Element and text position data
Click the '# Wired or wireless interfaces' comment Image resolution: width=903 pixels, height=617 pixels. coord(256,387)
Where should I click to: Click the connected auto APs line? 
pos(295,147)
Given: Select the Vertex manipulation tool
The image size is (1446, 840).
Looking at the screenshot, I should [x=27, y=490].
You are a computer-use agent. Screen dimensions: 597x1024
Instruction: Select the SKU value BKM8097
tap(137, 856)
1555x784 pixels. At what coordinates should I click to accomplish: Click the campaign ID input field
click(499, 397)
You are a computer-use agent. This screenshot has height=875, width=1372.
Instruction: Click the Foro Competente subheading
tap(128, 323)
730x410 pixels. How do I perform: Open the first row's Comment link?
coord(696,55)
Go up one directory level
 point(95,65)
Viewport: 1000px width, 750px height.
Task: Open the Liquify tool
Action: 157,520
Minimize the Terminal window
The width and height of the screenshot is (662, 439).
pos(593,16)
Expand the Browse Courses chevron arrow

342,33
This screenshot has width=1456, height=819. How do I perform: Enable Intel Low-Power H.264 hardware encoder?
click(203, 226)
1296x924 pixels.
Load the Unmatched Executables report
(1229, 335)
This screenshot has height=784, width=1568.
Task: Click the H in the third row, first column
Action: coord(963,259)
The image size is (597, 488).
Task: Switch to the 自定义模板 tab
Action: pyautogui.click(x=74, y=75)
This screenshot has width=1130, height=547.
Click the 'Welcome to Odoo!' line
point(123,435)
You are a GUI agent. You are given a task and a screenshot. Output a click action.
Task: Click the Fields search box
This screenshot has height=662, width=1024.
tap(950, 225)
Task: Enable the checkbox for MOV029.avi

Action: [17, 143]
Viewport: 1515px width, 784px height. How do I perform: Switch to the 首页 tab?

Task prompt:
Rewrite the rows above, swapping every "Instruction" for "Command" and leaving everything else unchanged.

Output of the task:
Click the '# Wired or wireless interfaces' comment Image resolution: width=903 pixels, height=617 pixels. coord(256,387)
Where should I click to: Click the connected auto APs line? 
pos(295,147)
Given: Select the Vertex manipulation tool
The image size is (1446, 840).
Looking at the screenshot, I should [x=27, y=490].
You are a computer-use agent. Screen dimensions: 597x1024
Command: Select the SKU value BKM8097
tap(137, 856)
1555x784 pixels. At what coordinates should I click to accomplish: Click the campaign ID input field
click(499, 397)
You are a computer-use agent. This screenshot has height=875, width=1372.
Command: Click the Foro Competente subheading
tap(128, 323)
730x410 pixels. How do I perform: Open the first row's Comment link?
coord(696,55)
Go up one directory level
 point(95,65)
Viewport: 1000px width, 750px height.
Task: Open the Liquify tool
Action: 157,520
Minimize the Terminal window
The width and height of the screenshot is (662, 439).
pos(593,16)
Expand the Browse Courses chevron arrow

342,33
This screenshot has width=1456, height=819. How do I perform: Enable Intel Low-Power H.264 hardware encoder?
click(203, 226)
1296x924 pixels.
Load the Unmatched Executables report
(1229, 335)
This screenshot has height=784, width=1568.
Task: Click the H in the third row, first column
Action: coord(963,259)
The image size is (597, 488).
Task: Switch to the 自定义模板 tab
Action: pyautogui.click(x=74, y=75)
This screenshot has width=1130, height=547.
Click the 'Welcome to Odoo!' line
point(123,435)
You are a GUI agent. You are given a task and a screenshot. Output a click action.
Task: Click the Fields search box
This screenshot has height=662, width=1024.
tap(950, 225)
Task: Enable the checkbox for MOV029.avi

Action: [17, 143]
Viewport: 1515px width, 784px height. How do I perform: Switch to the 首页 tab?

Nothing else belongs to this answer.